Balagalle’s actions, however, did not prevent him from being elevated to overall command of the military. With Kumaratunga’s assistance, he has held onto the post. She even extended his service, despite the fact that he was due to retire last year. The disenfranchisement of Tamil voters, which was carried out in secret in 2001, is now being done out in the open at the 2004 election—with the backing of all the major parties.

The UNF, which was present at the March 12 consultative meeting, also opposed the establishment of polling booths in LTTE areas. UNF Secretary Senarath Kapukotuwa suggested that polling stations be established in nearby army-controlled areas. But in practical terms, this would have the same effect. Voters would be compelled to travel, in some cases more than 100 kilometres, under conditions where transport facilities are minimal.

The UNF representative gave the same excuse as his rivals: the ceasefire did not allow the police and military to enter LTTE-controlled areas. However, the real reasons are political. The UNF is completely incapable of countering the communalist arguments of Kumaratunga and the UPFA, because the party is just as steeped in Sinhala chauvinism as its rivals. The UNF fears that if it defends the rights of Tamils in the North and East, it will lose votes to its rivals in the south.

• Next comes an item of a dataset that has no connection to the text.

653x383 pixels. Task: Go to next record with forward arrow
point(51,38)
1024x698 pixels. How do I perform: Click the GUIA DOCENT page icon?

None of the “left” parties has taken a principled stand. The Lanka Sama Samaja Party (LSSP), the Communist Party (CP) and the Nava Sama Samaja Party (NSSP) did not even bother to send representatives to the March 12 consultation. Their failure to defend basic democratic rights is a further demonstration of their political degeneration and their accommodation to the communal politics that dominates the entire political establishment in Colombo.

The working class has always had to fight for its democratic rights against the machinations of the ruling class and its representatives. In 1931, bourgeois politicians, both Sinhala and Tamil, strongly opposed the granting of the universal franchise, which was recommended by the Donoughmore commission. The local bourgeoisie feared that the involvement of ordinary working people into the political arena would jeopardise its own wheeling and dealing with the British colonial rulers. The Ceylon Labor Party was the only party to demand voting rights for all working people. Previously the franchise was enjoyed by just 4 percent of the population—based on criteria of wealth and education.

After independence in 1948, the first action of the United National Party (UNP) government was to abolish the citizenship rights, including the right to vote, of one million Tamil-speaking plantation workers. The decision was also backed by the main Tamil bourgeois party. The only party to condemn it was the Trotskyist LSSP which, at that time, fought for the rights of all working people—Tamil and Sinhala alike.

Today, under conditions of growing social polarisation and political tension, the gains made by working people in the past are once again under attack. The SEP warns that the decision to annul the votes of Tamils in LTTE-held areas demonstrates that there is no significant constituency within the political establishment for the defence of democratic rights.

The SEP calls on workers to oppose this anti-democratic act and all other forms of discrimination based on ethnicity, language, religion or gender. The defence of the basic rights of the Tamil masses, as well as of all working people, is intrinsically bound up with the struggle for socialism that must be waged jointly by Sinhala and Tamil workers with the support of the oppressed masses. That is the program for which the SEP alone is campaigning.